The death penalty: Kill the death penalty
Written by Brianna Ehley Friday, 20 November 2009 08:00
Eight years after John Allen Mohammad and Lee Boyd Malvo were convicted of killing ten people in a two-week shooting spree around the Washington DC metropolitan area, Mohammad was put to death by lethal injection. Boyd, 17 at the time of conviction, was sentenced to life in prison without parole. Though the crimes committed by the two were horrendous and they deserve to be brought to justice, the death penalty was not, and is never, the solution.
In a time of economic instability, the astronomical cost of capital punishment is an unnecessary expense that could be put to better use such as funding crime prevention, rehabilitation and victim’s services.
According to Amnesty International, taxpayers in states with capital punishment paid an average of $30 million per execution in 2008. That figure is relatively low compared to some states.
A report released last year by the California Commission on Fair Administration of Justice estimated that California spends an average of $137 million per year on the death penalty. The commission estimated that a comparable system substituting the death penalty with life without parole would cost the state only $11.5 million per year.

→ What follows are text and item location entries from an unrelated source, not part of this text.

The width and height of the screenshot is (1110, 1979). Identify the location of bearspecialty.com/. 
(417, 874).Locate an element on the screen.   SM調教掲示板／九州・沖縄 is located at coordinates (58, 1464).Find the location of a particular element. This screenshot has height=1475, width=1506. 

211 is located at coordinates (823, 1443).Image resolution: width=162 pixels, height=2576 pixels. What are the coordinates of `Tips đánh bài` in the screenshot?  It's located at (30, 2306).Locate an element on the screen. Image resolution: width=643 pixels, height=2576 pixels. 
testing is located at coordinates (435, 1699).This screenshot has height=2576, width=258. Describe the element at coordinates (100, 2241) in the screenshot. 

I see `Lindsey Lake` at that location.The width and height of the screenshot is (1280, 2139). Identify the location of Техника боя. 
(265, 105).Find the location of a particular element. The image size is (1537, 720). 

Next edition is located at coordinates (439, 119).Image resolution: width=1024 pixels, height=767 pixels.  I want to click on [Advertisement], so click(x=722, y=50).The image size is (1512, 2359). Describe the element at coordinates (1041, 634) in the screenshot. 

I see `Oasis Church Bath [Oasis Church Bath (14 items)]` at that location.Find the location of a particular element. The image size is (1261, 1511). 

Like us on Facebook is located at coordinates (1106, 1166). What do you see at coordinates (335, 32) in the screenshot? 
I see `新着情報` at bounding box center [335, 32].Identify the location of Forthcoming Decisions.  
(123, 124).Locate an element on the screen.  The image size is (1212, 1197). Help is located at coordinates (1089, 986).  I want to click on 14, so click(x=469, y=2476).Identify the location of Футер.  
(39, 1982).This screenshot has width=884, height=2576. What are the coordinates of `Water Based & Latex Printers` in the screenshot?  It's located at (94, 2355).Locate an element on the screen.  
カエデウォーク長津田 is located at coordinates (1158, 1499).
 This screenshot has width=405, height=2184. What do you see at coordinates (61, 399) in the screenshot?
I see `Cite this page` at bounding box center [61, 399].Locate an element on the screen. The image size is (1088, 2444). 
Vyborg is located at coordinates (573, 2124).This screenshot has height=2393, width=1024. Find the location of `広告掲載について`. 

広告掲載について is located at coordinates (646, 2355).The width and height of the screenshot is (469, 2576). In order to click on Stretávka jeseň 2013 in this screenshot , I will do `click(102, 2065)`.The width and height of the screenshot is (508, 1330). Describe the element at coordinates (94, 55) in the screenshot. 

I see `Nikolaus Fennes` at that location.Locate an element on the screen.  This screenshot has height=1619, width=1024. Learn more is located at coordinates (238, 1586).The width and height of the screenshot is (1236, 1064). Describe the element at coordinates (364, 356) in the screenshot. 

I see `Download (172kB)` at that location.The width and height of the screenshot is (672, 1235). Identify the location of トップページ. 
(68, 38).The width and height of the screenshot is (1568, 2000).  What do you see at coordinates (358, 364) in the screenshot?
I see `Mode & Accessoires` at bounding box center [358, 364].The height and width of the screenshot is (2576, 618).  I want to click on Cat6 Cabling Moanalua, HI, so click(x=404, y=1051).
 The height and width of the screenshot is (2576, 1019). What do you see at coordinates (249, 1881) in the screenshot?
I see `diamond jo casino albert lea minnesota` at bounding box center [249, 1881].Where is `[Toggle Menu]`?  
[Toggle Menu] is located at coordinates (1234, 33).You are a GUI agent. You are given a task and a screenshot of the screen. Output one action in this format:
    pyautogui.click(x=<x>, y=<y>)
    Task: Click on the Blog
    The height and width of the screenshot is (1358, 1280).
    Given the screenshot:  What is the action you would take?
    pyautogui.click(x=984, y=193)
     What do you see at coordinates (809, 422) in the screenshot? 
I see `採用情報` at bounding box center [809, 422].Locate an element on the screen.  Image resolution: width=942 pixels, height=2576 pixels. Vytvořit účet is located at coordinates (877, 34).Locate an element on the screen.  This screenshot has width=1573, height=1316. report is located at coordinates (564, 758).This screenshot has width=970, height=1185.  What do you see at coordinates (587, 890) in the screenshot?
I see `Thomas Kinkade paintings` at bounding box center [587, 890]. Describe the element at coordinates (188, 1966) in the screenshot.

The costs of capital punishment come mostly from legal fees. This includes pre-trial costs, jury selection, the actual trial, incarceration and the lengthy appeals process. The legal process in capital cases is much more costly and time consuming than non-capital cases.
The investigation must be as thorough as possible if the defendant’s life is on the line, which means the expenses are greater for the extensive investigation, including obtaining forensic evidence and acquiring more expert witnesses. According to the Urban Institute, in Maryland, an average death penalty case resulting in a death sentence costs approximately $3 million.
Do states need to be spending millions of dollars to put one criminal to death? What is the purpose of capital punishment other than satisfying the feeling of revenge?
Some argue the death penalty works to deter criminals from committing violent acts, but its ineffectiveness remains visible.
According to a study published in the Northwestern University School of Law’s Journal of Criminal Law and Criminology conducted by professors Michael Radelet and Traci Lacock, 88 percent of the nation’s leading criminologists do not believe the death penalty is an effective deterrent to crime.
A survey done by The New York Times found that the murder rate in states without the death penalty has remained consistently lower than the rate in states with the death penalty.
Criminals who commit heinous crimes that are punishable by death usually do not commit those crimes in a rational state of mind. This means that premeditated or not, the criminal is disturbed and does not have a rational way of thinking to seriously contemplate the act.
And who is benefiting from the death of another human being? There are even families of murder victims who speak out against the death penalty by forming anti-death penalty advocacy groups such as Murder Victim’s Families For Reconciliation, and Murder Victim’s Families For Human Rights.
Both groups work to educate the public on the reasons to eliminate capital punishment, using testimonials of enduring the lengthy and emotionally exhausting process of trials and appeals. The process can take over ten years, which means family member are forced to relive their real-life nightmares and permanent losses over an excessive amount of time in front of a courtroom audience.
The death penalty is a social issue driven greatly by emotion. The United States is the only westernized democracy in the world that uses capital punishment. Countries like Canada, the United Kingdom, France and Germany have all chosen to save their money and abolish the death penalty.
In our society it is largely accepted that a dangerous criminal should be punished by death for the intolerable acts he or she has committed, but how much money are taxpayers willing to part with to see a person put to death? How important is revenge to the American public? Is there a difference between revenge and justice in the eyes of our society?
Is executing a criminal rather than confining them to a federal prison for life really worth millions of taxpayer’s hard earned money?
For such an expensive price tag, all you are getting is a dead criminal; there is no statistical evidence that punishment by death will reduce the number of crimes.
There are better ways to spend our money that can reduce crimes and assist victims.
Simply put, the United States should follow its northern neighbors and abolish capital punishment. Right now, we could really use the extra money.
Brianna is a junior studying journalism.